By the time Lex Schwarzenberg came into effect, however, Czechoslovakia was well on its way to becoming a communist system: Klement Gottwald, who would become the country's Stalinist dictator, had been Prime Minister since 1946. The Communist Party controlled many of the important ministries, while some of the non-communist members of the government, such as Zdeněk Fierlinger, were communists in all but name. The ministries of agriculture and the interior were jointly responsible for the decision concerning Adolph Schwarzenberg's appeal file under the provisions of decree No. 12/1945.

==Last years==
The Czechoslovak authorities' behaviour towards him came as a distasteful surprise to Adolph Schwarzenberg, which is best illustrated by a conversation he had as early as January 1940.
On a train to Switzerland, he met an acquaintance, the banker Holzer, director of Escompte Bank in Prague, who engaged him in conversation and wanted to know his motives for leaving the Reich. He explained that since the takeover of the Nazi regime life at home had become an opprobrium, and that he could only live in a free country. He went on to say that Germany would certainly lose the war, and "all that nonsense" of a "New Regime" would finally come to an end; only then would he return to his estates. Holzer promptly reported this conversation to the Sicherheitsdienst.

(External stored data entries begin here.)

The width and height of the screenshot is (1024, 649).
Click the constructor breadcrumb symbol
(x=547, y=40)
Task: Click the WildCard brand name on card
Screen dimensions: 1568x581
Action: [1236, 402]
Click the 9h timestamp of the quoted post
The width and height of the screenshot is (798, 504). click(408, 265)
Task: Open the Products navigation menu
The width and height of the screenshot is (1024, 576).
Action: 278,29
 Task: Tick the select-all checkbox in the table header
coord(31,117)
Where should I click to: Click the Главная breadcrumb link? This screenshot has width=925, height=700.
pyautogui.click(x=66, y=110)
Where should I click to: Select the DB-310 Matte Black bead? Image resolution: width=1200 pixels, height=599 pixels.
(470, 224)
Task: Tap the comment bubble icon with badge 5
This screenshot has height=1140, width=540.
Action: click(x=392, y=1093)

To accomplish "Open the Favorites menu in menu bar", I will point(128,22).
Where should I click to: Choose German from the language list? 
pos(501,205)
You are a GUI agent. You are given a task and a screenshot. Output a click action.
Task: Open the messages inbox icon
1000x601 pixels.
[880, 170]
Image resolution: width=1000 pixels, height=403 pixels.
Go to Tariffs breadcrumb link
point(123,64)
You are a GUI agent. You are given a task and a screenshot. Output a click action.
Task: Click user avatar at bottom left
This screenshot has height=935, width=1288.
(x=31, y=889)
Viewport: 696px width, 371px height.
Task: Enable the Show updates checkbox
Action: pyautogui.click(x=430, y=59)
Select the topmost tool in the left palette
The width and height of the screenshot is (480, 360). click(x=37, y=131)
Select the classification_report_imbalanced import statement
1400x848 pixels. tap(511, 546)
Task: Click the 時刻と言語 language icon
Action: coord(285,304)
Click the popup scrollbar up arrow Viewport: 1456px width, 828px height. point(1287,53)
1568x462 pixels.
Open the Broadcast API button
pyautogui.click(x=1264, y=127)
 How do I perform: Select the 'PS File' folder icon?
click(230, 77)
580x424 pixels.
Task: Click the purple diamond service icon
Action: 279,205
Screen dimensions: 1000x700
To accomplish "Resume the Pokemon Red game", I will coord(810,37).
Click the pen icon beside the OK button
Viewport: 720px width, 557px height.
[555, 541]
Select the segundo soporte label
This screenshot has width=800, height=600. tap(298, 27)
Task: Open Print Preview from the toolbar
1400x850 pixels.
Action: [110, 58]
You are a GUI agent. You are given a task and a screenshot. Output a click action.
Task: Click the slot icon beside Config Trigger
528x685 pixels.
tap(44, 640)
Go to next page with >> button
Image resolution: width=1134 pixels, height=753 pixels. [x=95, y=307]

While Schwarzenberg's predictions concerning the outcome of the war and the long-term prospects of the "Thousand Year Reich" were correct, post-war developments proved his optimism regarding his own return to his home country to be misguided. The communist takeover of February 1948 put an end to all hope for Schwarzenberg to return home or seek redress.

He made his last home in Katsch, a small village in Austria, where he and Hilda once more lived in a hunting lodge, and occasionally spent time at his house in Bordighera, Italy, where he died on 27 February 1950.